ANDREW SELTH  |

Regular readers of The Interpreter will know that, over the past few years, this site has closely followed the Australian government’s efforts to grapple with the diplomatic implications of the formal change of Burma’s name in 1989 to Myanmar. The indications are that this saga may finally be over.

At first, Australia followed the lead of the US, UK and other Western democracies opposed to the new military regime, and continued to call Burma by its old name. This was also in accordance with the wishes of the country’s main opposition leader, Aung San Suu Kyi, who took the view that a country can only change its name if there is a popular mandate to do so.

Aung San Suu Kyi also felt that ‘Myanmar’ was not an inclusive term, as it was merely a literary form of ‘Burma’, which referred only to the majority ethnic Bamar, or Burmans. How her preferred name ‘Burma’, a colonial creation based on exactly the same premises as ‘Myanmar’, was more representative of the country’s 135 or more national races was not explained.

By following this line, Australia was forced to adopt a two-track approach to the country. Canberra’s formal correspondence with the military government always referred to ‘Myanmar’, as required by diplomatic protocol. However, in all official statements and press releases, and on the Department of Foreign Affairs and Trade (DFAT) website, the Australian government called the country ‘Burma’.

This policy complicated relations both with the authorities in Rangoon (later Naypyidaw) and other capitals in the region, where ‘Myanmar’ was readily accepted. However, the mixed approach was deemed symbolically important. Canberra claimed that it helped register concern over human rights abuses by the military government and was a gesture of support for the country’s embattled democracy movement.
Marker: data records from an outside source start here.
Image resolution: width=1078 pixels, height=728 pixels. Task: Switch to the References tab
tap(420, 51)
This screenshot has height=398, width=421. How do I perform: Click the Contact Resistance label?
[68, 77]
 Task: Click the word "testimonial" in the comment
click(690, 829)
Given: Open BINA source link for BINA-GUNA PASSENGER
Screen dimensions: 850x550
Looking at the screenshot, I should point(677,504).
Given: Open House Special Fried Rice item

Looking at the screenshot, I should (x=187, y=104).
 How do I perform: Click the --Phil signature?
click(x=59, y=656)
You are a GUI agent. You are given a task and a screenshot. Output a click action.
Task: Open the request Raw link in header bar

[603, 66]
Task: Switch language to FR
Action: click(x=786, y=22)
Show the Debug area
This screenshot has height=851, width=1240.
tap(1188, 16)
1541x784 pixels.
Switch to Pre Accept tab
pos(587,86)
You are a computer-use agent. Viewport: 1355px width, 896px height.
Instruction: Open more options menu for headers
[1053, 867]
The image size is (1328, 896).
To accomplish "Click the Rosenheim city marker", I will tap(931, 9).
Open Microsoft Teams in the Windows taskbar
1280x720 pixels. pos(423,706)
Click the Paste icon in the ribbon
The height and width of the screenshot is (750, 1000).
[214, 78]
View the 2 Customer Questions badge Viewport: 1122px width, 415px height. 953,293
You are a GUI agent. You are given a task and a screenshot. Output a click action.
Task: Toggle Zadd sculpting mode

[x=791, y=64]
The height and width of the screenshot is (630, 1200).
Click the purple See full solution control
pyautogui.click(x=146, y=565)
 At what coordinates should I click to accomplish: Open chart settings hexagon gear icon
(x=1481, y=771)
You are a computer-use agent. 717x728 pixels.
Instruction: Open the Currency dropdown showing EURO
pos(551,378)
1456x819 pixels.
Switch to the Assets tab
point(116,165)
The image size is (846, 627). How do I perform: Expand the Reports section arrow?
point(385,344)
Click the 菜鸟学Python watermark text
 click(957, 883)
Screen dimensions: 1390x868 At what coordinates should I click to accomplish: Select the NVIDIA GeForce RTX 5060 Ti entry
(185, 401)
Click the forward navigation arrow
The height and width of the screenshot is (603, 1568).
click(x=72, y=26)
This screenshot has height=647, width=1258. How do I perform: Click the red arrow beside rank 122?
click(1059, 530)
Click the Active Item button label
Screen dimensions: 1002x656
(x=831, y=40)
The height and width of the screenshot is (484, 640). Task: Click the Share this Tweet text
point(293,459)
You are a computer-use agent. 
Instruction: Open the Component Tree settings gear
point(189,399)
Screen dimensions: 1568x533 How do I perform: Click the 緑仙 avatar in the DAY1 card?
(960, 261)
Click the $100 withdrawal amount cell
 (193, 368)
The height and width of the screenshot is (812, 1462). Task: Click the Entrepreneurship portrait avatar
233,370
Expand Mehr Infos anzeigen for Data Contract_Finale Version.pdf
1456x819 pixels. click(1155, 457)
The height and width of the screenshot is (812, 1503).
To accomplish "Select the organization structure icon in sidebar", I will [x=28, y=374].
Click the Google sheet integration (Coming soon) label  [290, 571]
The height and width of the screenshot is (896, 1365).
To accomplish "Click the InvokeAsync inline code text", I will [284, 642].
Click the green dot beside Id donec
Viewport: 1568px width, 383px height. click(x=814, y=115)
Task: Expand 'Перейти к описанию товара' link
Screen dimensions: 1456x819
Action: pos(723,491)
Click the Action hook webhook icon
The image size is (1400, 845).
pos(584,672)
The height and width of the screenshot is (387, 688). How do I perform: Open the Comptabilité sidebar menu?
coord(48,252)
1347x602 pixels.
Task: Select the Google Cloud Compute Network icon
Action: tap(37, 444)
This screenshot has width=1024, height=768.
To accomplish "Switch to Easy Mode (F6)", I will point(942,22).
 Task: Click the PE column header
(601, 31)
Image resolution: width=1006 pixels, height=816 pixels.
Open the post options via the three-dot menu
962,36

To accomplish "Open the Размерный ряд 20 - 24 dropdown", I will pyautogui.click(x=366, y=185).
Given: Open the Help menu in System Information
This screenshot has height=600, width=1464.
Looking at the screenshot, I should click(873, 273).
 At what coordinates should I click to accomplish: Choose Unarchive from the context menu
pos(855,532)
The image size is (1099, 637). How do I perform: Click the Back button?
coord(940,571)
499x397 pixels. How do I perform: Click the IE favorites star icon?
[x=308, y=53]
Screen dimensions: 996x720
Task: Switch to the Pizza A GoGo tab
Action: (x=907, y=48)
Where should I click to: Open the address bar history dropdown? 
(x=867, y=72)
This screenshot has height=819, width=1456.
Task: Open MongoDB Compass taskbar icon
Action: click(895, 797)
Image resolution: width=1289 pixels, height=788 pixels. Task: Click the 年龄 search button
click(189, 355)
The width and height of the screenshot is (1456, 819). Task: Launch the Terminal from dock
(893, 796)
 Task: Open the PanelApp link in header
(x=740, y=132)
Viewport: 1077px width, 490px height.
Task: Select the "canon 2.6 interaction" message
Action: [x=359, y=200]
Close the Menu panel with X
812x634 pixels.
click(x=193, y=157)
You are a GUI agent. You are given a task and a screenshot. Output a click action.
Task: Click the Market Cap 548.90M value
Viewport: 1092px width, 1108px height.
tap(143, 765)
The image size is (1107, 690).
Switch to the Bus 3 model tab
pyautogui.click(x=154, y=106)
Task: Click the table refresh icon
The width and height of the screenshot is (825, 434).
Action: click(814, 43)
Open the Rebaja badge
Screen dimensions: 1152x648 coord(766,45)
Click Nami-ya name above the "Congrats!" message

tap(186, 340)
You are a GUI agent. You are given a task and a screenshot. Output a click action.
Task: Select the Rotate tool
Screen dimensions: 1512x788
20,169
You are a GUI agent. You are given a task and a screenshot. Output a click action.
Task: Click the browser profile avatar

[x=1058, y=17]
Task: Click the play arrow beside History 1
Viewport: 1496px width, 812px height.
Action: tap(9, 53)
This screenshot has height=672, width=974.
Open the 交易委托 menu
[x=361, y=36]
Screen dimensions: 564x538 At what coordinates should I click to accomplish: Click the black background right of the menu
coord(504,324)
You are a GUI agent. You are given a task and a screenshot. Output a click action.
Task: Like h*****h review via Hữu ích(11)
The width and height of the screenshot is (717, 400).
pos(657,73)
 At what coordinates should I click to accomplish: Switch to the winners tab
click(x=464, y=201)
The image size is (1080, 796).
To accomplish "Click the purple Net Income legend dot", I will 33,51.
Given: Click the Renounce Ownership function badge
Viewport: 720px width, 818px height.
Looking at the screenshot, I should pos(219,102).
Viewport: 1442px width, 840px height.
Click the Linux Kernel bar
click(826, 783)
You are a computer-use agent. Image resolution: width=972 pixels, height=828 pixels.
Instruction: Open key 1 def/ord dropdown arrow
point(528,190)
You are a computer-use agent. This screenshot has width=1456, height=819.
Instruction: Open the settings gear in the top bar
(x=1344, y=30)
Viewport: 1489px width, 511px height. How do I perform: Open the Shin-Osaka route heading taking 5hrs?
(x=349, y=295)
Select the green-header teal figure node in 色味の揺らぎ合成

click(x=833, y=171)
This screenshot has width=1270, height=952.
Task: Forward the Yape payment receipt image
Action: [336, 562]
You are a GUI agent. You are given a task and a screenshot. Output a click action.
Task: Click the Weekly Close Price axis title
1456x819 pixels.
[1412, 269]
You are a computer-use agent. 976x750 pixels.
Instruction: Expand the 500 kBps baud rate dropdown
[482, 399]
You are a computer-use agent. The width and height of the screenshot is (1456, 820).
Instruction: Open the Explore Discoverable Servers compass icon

This clumsy arrangement ended in 2012 when Foreign Minister Bob Carr accepted that a confrontationist approach to the military regime made it more difficult to promote meaningful reforms. Australia had fallen out of step with the international community, which increasingly favoured the use of ‘Myanmar’. Carr decided that Canberra would henceforth call the country by its formal name, a rule that was observed during President Thein Sein’s state visit to Australia in March 2013.